TONY FLANNERY WRITING IN THE JOURNAL

Opinion: From control to conversation – how the Christian message meets the modern world. Fr Tony Flannery shares his thoughts on how the messages of the bible can be best understood by readers in 2025.

Link to article: https://www.thejournal.ie/readme/jesus-and-the-church-6790809-Aug2025/

ENORMOUS CHANGE IS happening in our understanding of the message of Jesus, which presents significant challenges for all Christian churches, but maybe most of all the Catholic Church.

For most of its history, the institutional Church kept strict control of its interpretation of the Jesus story and of the dogmatic teaching they derived from it. People who deviated from this teaching were banished, or at other times were put to death.

It was able to do this because the study of these subjects was confined to seminaries and third-level institutes controlled by the Church. Men (women were almost totally excluded) with qualifications in these areas made their livelihood working in Church controlled institutions.

So they had to be careful not to stray from orthodox teaching. If they did, the consequences would be losing their job and their salary, or worse.

But now that has changed. Lay people, including women, are becoming highly qualified in scripture and theology, and are lecturing in institutions that are no longer controlled by the Church. As a result, the tight rein on orthodoxy is no longer possible. New ideas, new approaches, new ways of understanding are emerging on all sides.

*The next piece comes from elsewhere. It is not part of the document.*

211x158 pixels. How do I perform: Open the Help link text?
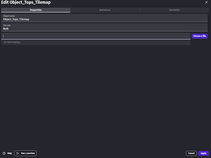coord(9,153)
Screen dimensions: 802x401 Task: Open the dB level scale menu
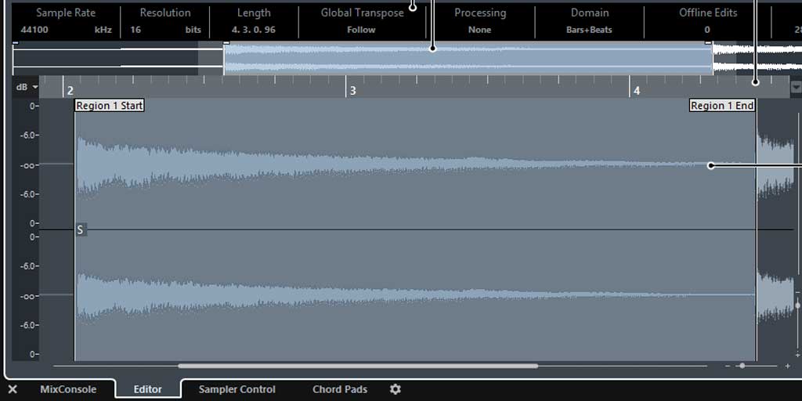pos(26,87)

Since I was no longer allowed to minister as a priest almost 14 years ago, I have found the freedom to delve into these new writings, and in doing so, my thinking has changed and evolved.

How we understand Jesus

I want to dwell briefly here on two ideas that I think may have a big impact on changing the face of Catholic dogma. The first one is best illustrated for me by the Czech theologian, Tomas Halik. He puts it like this:

All ideas, opinions, writings, even (dare I say it) dogmas are time bound.

What that means is that they are products of their age, with their level of knowledge and understanding. As knowledge and understanding of our life in this world, of humanity in general develop, dogmas and opinions need to be understood and expressed in new ways, ways that speak to the new times people are living in, and the new means of communication.

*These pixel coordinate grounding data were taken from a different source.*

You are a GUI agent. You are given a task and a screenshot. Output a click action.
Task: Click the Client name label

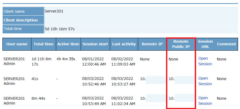14,11
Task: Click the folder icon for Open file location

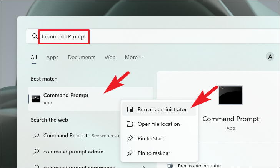Action: pos(130,124)
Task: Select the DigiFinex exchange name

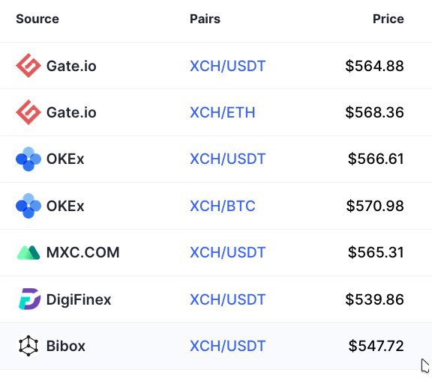Action: tap(79, 299)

Another way of making the same point as Halik, but stated more bluntly, was written some years earlier by the French priest, Jean Sullivan:

‘I don’t believe in dogmas; I adhere to that which underlies dogmas and is their source. I mean, I don’t consider the formulation of dogmas as an absolute; they became more of an obstacle than a means a long time ago’.

So, the big question is, can beliefs and dogmas about God, Jesus, human existence and relationships, the universe, and many other fundamental issues, that were declared in the fourth century as dogmas to be believed by all the faithful, speak to the people of today?

I don’t think so. New ways have to be found to present the fundamentals of the Christian faith that make sense in the understanding of today. A big, big task.

The second idea has to do with the Bible and our interpretation of the various books that comprise both the Old and New Testaments. Our understanding of how the bible came into being and how to interpret it is very different now from what it was in the early centuries of the Church.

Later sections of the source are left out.